#### DIRECTIONS:
A. Output the passage of the HIPAA penalty summary starting with "HHS attempted to" and going on through "against the provider.", copied word for word.
B. Pick up the HIPAA penalty summary after its last sentence and continue it.

In 2011 and 2013, two additional disclosures of electronic PHI involving the provider's personnel occurred, the latter of which:

  • Involved the theft of an unencrypted laptop (likely by the provider's janitorial staff, who were not authorized to access electronic PHI) from an operating room storage area.

  • Resulted in the disclosure of electronic PHI of more than 2,460 individuals.

HHS attempted to informally resolve its investigation of HIPAA noncompliance with the provider during 2015 and 2016. After those efforts failed, HHS issued a proposed determination of civil money penalties to the provider, along with fact findings addressing the basis for the penalties. The proposal informed the provider of its right to request a hearing within 90 days, which the provider failed to invoke. Following expiration of that period, HHS finalized the $3.2 million penalty determination against the provider.

 

Grounds for Civil Money Penalties

The provider's liability for penalties is based on its:

  • Failure to implement access controls (encryption and decryption), and a related failure not to document this decision and the rationale underlying it.

  • Failure to implement adequate policies and procedures for the receipt and removal of hardware and electronic media containing electronic PHI into and out of its facility (and the movement of these items within its facility).

  • Impermissible disclosure of individuals' PHI.

HHS cited several "aggravating factors" that weighed in its penalties determination, including:

  • The amount of time the provider continued to use unencrypted devices after it knew that encryption was necessary to ensure the electronic PHI's security.

  • The third-party analysis that cited the need for encryption and characterized this (and related) HIPAA noncompliance as high risk.

#### INFORMATION GIVEN:
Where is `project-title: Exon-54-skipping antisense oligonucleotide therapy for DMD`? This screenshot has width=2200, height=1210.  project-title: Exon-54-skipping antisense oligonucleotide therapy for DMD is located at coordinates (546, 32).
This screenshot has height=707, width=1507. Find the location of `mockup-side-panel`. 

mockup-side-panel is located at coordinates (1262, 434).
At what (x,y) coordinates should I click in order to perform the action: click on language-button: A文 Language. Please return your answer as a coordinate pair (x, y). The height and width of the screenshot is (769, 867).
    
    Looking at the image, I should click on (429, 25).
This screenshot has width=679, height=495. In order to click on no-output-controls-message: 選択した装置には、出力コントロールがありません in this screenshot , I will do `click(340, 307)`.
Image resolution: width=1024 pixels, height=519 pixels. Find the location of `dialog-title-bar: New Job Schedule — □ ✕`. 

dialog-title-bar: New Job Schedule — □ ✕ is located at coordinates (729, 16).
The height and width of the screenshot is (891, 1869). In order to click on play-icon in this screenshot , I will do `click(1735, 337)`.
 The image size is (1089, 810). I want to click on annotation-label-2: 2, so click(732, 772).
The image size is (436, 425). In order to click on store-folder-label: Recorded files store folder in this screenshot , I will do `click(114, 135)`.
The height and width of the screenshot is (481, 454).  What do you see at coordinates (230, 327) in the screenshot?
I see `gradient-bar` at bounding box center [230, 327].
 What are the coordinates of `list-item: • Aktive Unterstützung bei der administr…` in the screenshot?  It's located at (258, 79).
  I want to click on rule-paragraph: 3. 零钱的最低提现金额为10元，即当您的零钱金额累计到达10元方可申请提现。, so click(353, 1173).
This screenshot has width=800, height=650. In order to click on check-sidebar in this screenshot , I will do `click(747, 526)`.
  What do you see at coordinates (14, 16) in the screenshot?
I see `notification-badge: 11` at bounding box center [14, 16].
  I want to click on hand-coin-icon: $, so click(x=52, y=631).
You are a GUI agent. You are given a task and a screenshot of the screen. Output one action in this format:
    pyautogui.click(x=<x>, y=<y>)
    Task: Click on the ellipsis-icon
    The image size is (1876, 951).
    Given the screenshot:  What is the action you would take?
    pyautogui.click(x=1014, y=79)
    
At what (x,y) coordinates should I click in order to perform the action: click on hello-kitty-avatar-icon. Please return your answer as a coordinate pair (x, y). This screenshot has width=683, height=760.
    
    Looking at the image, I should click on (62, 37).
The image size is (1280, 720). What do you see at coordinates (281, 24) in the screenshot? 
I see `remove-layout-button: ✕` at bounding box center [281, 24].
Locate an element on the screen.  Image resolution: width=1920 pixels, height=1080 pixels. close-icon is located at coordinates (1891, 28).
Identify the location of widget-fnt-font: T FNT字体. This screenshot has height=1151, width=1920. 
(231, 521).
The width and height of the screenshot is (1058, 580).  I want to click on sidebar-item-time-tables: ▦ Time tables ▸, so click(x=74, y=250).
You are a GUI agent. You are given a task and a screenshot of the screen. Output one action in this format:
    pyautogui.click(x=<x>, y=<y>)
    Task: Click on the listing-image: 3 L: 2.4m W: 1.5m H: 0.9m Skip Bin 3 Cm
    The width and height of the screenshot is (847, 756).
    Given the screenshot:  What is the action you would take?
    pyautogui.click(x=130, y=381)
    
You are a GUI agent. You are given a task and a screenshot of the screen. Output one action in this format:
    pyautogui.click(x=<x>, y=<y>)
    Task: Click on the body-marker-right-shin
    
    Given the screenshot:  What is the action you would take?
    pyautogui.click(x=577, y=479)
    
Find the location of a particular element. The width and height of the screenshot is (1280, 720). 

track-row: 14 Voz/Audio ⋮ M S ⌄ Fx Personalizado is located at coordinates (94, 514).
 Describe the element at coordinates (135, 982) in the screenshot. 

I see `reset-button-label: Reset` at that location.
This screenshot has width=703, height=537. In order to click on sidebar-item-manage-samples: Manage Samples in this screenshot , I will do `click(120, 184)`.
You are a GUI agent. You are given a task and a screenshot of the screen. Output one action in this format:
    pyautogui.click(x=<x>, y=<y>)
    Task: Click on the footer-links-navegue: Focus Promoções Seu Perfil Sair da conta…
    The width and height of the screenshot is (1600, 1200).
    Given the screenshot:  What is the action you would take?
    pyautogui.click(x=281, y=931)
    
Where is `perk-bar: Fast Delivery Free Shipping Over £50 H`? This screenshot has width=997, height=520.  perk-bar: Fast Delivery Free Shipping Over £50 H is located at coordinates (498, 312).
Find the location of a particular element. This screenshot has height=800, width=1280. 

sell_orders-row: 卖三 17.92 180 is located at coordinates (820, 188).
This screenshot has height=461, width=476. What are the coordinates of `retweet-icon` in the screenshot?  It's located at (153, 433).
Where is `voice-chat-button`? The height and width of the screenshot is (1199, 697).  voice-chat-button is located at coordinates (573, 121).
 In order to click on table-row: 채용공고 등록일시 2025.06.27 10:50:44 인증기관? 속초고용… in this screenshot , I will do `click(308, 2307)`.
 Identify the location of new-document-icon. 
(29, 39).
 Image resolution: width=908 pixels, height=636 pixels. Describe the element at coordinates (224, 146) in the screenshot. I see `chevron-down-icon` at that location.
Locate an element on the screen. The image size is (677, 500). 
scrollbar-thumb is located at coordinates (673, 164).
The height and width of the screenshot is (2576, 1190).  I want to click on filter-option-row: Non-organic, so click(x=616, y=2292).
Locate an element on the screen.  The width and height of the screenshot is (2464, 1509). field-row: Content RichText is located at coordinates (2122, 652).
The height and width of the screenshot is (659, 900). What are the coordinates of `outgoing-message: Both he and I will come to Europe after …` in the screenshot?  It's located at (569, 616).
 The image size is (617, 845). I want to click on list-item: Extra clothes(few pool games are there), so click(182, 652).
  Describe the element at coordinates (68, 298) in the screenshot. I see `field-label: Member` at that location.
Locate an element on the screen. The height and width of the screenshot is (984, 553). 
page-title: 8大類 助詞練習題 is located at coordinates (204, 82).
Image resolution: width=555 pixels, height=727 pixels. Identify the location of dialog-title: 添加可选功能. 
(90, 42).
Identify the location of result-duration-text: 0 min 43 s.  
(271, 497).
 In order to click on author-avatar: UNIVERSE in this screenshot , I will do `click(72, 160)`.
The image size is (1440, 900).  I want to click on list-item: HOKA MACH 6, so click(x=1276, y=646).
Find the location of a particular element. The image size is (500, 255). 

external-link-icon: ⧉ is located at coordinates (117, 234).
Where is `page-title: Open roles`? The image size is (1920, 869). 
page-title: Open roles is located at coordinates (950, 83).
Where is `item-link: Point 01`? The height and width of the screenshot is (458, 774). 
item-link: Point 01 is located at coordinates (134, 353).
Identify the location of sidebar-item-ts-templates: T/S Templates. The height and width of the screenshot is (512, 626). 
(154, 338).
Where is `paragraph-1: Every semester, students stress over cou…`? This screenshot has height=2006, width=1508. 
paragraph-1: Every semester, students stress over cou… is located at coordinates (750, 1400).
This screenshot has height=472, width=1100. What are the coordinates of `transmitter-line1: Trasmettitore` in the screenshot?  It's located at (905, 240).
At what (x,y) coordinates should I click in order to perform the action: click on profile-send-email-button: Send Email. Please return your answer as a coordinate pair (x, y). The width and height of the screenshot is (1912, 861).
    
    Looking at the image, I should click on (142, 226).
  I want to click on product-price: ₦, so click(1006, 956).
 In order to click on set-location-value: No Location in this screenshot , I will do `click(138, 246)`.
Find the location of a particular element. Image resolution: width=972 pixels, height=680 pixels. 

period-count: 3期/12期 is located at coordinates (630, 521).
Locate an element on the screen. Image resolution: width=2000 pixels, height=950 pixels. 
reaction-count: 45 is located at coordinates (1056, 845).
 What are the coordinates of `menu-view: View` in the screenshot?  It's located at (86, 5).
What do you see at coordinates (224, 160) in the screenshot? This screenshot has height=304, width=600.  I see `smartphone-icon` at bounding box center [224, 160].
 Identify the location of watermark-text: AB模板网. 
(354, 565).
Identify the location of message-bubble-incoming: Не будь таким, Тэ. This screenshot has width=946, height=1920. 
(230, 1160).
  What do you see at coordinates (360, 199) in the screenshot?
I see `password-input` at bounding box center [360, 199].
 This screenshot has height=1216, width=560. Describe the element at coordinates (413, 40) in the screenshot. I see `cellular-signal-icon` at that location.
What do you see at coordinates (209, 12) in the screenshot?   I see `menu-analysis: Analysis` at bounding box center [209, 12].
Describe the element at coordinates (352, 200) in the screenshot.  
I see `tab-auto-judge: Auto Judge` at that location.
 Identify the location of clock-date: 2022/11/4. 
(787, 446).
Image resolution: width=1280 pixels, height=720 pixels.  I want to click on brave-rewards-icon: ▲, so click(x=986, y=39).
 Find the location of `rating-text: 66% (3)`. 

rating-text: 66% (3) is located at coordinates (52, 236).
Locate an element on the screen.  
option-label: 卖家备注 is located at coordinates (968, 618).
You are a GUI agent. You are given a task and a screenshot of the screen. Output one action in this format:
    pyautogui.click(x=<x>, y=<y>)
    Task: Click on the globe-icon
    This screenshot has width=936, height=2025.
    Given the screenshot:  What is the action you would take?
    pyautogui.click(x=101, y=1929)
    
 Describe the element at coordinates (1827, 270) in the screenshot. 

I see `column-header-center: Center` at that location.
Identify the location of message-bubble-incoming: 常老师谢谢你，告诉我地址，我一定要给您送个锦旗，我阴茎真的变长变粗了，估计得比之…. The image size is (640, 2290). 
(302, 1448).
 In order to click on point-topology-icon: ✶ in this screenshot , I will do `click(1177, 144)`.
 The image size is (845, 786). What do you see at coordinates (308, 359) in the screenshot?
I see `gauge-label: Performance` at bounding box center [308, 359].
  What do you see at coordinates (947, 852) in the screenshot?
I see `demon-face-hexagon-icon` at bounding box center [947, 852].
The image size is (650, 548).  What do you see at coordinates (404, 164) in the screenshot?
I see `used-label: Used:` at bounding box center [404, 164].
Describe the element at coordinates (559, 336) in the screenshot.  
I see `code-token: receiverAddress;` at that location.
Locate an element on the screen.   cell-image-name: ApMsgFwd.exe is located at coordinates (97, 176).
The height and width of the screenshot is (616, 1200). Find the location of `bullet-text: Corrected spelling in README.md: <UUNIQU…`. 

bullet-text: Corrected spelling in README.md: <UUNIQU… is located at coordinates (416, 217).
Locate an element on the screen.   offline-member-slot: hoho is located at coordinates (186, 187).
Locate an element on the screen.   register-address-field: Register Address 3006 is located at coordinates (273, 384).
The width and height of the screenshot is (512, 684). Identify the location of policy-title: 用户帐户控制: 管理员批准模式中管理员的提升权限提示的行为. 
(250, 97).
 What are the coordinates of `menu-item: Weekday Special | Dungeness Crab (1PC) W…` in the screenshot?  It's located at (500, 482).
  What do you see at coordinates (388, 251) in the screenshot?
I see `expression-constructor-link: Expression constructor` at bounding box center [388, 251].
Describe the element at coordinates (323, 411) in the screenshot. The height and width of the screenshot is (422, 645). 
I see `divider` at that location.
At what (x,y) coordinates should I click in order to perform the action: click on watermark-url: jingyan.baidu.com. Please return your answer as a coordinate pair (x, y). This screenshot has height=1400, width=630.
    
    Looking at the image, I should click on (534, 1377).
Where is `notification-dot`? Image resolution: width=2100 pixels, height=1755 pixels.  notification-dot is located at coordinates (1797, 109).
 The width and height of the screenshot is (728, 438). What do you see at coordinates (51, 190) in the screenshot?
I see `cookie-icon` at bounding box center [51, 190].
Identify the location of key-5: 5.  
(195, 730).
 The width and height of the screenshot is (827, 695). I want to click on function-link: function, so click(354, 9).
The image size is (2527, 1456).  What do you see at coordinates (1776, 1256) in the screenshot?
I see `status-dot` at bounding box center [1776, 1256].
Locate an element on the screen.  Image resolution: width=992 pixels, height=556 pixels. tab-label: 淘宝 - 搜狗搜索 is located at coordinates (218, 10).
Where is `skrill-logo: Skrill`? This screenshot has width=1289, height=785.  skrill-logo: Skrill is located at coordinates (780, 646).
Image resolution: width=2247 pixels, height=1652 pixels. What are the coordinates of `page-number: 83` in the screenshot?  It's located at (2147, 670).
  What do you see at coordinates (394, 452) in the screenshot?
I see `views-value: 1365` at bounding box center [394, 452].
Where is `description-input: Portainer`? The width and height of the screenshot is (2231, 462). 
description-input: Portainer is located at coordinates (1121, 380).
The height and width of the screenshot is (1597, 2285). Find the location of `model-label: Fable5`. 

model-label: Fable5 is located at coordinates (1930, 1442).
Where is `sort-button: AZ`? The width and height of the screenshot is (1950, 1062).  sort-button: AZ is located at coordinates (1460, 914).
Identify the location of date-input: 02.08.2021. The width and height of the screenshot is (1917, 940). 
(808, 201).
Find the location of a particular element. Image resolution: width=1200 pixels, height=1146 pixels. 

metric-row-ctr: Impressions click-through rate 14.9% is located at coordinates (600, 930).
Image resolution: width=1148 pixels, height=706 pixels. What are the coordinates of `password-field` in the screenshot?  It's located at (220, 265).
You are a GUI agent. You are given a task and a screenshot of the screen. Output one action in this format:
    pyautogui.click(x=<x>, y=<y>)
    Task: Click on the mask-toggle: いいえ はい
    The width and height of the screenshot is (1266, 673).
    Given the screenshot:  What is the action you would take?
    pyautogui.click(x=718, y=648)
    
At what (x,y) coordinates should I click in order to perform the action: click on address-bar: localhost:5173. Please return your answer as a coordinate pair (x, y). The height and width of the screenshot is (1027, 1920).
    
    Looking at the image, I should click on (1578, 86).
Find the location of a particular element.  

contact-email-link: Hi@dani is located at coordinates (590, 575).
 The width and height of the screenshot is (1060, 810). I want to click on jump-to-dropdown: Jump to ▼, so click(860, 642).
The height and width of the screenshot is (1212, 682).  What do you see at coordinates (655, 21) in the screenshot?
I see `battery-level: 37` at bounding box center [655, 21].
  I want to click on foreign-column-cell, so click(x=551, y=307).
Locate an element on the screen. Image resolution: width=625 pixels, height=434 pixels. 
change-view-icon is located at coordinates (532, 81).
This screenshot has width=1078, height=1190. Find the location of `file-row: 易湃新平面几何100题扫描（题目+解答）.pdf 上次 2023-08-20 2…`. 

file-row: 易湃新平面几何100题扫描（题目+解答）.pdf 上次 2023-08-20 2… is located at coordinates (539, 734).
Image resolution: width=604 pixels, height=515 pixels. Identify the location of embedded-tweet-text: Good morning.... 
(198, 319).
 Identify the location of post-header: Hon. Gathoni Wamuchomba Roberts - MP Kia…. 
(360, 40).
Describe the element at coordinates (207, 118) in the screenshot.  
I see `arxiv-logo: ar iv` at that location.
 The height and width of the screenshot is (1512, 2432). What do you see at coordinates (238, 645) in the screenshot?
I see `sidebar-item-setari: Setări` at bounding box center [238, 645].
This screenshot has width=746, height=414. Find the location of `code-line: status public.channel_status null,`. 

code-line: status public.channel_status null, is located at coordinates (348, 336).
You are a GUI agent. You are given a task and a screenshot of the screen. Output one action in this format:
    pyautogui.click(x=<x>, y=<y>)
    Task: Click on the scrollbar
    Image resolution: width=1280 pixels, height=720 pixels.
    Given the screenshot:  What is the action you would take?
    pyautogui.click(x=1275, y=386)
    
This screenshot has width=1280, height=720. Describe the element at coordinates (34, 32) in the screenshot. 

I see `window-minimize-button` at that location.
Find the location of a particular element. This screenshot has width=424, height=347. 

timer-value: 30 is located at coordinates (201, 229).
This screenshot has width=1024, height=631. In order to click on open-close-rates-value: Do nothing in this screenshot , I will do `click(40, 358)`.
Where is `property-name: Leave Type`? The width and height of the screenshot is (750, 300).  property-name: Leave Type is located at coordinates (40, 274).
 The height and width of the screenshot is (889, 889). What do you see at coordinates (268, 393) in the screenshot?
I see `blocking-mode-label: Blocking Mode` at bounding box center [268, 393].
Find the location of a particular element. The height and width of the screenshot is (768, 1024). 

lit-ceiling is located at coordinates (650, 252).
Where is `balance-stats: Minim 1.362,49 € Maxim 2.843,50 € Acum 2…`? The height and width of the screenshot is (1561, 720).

#### ANSWERS FOR THE TASKS:
A.
HHS attempted to informally resolve its investigation of HIPAA noncompliance with the provider during 2015 and 2016. After those efforts failed, HHS issued a proposed determination of civil money penalties to the provider, along with fact findings addressing the basis for the penalties. The proposal informed the provider of its right to request a hearing within 90 days, which the provider failed to invoke. Following expiration of that period, HHS finalized the $3.2 million penalty determination against the provider.

B.
  • The provider's history of noncompliance with HIPAA's privacy and security rules, which included ongoing risk to the security of electronic PHI spanning several years (see Practice Note, HIPAA Security Rule ( www.practicallaw.com/5-502-1269) ).

 

Practical Impact: Updated HHS Civil Monetary Penalties

Although HHS resolution agreements involving HIPAA noncompliance have become fairly routine over the past few years, this enforcement action illustrates a less common civil money penalties process at HHS's disposal when more informal settlement efforts are unsuccessful (45 C.F.R. § 160.416; see Legal Update, Stolen Pen Drive Results in $2.2 Million HIPAA Settlement ( www.practicallaw.com/w-005-4740) ). One of the takeaways in this case is that it is not enough for a HIPAA covered entity to simply retain a third party to conduct a risk/gap analysis and propose recommendations. Rather, the covered entity should either follow through in implementing recommendations from any such analysis or document why it decided not to do so.

In a related HHS development, the government finalized regulations to reflect required annual inflation-related increases to civil monetary penalties under the Federal Civil Penalties Inflation Adjustment Act Improvements Act of 2015 (see Legal Update, DOL Increases Civil Money Penalties for 2017, Effective January 13, 2017 ( www.practicallaw.com/w-005-4334) ). The adjusted civil penalty amounts apply to civil penalties assessed on or after February 3, 2017 (that is, the date the final regulations were published in the Federal Register), if the violation occurred after November 2, 2015. If the violation occurred before November 2, 2015 (or a penalty was assessed before September 6, 2016) the pre-adjustment civil penalty amounts in effect before September 6, 2016 apply.